# good deal or no?



## abraham (Feb 28, 2008)

Not sure on the age(I think 4 or 5 years, but not sure)
yonex adx tour driver (cost $425) cleveland wedge (cost $110) titlest sand wedge (cost $100) first flight 1,3,4 and 5 woods. tru form irons 2 thru 9. excellent cond.
For sale for $200 Good deal or not? 
I'm not familiar with these clubs as I am a beginner so I thought I'd get your opinions. Also any info or insight to the clubs themselves appreciated. Thanks.


----------



## BOXCAR (Mar 22, 2007)

sounds like a good deal too me!

boxcar


----------



## broken tee (Jan 13, 2008)

I'm not familiar with these clubs as I am a beginner so I thought I'd get your opinions. Also any info or insight to the clubs themselves appreciated. Thanks.[/QUOTE]

I suggest you call a pro shop and see what the trade in value is. Most of the golf specialty store such as TGW, Golf Galaxy and golfsmith should be able to give a price on these clubs.

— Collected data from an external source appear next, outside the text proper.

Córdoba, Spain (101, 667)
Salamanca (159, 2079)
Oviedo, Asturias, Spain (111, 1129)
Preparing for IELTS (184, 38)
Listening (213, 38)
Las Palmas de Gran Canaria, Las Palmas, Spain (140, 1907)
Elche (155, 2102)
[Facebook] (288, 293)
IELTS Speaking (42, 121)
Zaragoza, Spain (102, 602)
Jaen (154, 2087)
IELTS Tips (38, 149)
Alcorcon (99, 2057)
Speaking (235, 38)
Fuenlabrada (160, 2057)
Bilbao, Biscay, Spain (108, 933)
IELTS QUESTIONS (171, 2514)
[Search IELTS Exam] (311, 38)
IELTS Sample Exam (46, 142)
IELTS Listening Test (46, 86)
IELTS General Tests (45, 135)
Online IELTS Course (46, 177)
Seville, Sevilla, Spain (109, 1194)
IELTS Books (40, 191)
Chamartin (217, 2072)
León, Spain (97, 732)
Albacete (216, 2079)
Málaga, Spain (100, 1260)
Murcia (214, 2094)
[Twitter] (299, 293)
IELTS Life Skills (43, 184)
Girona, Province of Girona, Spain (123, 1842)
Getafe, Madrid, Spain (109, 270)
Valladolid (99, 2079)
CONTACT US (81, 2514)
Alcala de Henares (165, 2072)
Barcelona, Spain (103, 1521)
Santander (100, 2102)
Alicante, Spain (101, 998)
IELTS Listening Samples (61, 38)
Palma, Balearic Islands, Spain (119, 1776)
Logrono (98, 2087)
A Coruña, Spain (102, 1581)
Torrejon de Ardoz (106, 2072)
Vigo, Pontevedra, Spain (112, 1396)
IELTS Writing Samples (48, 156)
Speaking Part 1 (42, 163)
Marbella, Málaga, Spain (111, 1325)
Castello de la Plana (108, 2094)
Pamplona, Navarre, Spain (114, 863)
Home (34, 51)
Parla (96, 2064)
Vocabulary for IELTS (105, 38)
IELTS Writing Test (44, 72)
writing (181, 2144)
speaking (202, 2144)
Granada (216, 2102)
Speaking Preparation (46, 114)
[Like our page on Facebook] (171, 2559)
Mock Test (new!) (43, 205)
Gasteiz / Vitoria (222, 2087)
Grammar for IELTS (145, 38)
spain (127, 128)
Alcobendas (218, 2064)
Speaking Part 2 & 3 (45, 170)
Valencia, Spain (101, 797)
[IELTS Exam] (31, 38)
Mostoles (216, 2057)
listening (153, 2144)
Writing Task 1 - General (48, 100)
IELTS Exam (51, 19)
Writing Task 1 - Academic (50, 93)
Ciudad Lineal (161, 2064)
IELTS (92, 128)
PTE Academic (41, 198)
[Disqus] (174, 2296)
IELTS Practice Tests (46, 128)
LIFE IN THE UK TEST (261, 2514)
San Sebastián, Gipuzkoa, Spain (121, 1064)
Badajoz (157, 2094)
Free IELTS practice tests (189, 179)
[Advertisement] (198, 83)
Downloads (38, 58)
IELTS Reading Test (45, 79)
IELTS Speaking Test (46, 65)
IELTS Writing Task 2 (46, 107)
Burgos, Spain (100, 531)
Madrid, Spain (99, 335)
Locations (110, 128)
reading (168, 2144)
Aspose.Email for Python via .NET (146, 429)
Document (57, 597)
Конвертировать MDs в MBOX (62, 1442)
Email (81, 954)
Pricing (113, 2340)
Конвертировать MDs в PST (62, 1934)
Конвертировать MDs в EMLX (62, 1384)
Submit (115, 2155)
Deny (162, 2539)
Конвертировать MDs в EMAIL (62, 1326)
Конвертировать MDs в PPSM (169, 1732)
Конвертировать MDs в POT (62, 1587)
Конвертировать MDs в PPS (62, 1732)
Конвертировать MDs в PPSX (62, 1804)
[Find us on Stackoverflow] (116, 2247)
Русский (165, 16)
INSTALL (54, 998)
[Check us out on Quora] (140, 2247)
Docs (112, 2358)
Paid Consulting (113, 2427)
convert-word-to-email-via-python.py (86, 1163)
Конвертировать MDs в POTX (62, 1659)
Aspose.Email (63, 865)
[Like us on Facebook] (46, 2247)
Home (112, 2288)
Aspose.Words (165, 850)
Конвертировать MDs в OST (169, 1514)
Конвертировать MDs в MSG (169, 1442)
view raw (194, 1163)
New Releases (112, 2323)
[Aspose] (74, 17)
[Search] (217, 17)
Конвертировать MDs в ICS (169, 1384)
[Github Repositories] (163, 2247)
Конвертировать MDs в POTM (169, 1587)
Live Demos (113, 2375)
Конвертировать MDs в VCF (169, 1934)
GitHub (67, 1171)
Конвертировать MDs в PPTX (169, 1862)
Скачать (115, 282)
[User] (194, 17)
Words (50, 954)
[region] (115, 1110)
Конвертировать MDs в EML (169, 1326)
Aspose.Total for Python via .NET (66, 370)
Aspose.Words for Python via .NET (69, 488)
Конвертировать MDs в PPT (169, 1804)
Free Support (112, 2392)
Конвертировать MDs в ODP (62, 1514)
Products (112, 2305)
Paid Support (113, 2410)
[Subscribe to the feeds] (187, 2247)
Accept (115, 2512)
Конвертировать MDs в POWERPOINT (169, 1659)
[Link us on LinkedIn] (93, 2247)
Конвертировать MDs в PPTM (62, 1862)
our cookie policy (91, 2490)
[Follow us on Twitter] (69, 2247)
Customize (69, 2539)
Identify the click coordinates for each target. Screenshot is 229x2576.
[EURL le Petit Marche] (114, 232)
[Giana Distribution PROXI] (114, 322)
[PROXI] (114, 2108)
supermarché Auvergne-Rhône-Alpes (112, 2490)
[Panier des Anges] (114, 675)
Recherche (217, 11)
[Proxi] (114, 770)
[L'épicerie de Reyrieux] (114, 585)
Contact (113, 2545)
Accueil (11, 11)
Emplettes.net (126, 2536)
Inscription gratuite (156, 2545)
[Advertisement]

Keep your head down and your eye on the ball

Bob


----------



## 373 (Jun 9, 2006)

I'm not sure what Tru Form irons are, but if they are clones of something else and they feel good in your hands, go for it! I feel a lot about my golf clubs like I do about my guitars, (come to think of it, I think I have more guitars than clubs in my bag), if they make you feel good enough that you want to play more, they are good clubs, (or a good guitar)...


----------



## skeener (Mar 11, 2008)

I think the irons are pretty old. I think Tru-Form stopped making clubs a while back. I know I haven't ever seen a set newer than about 15 years old.


----------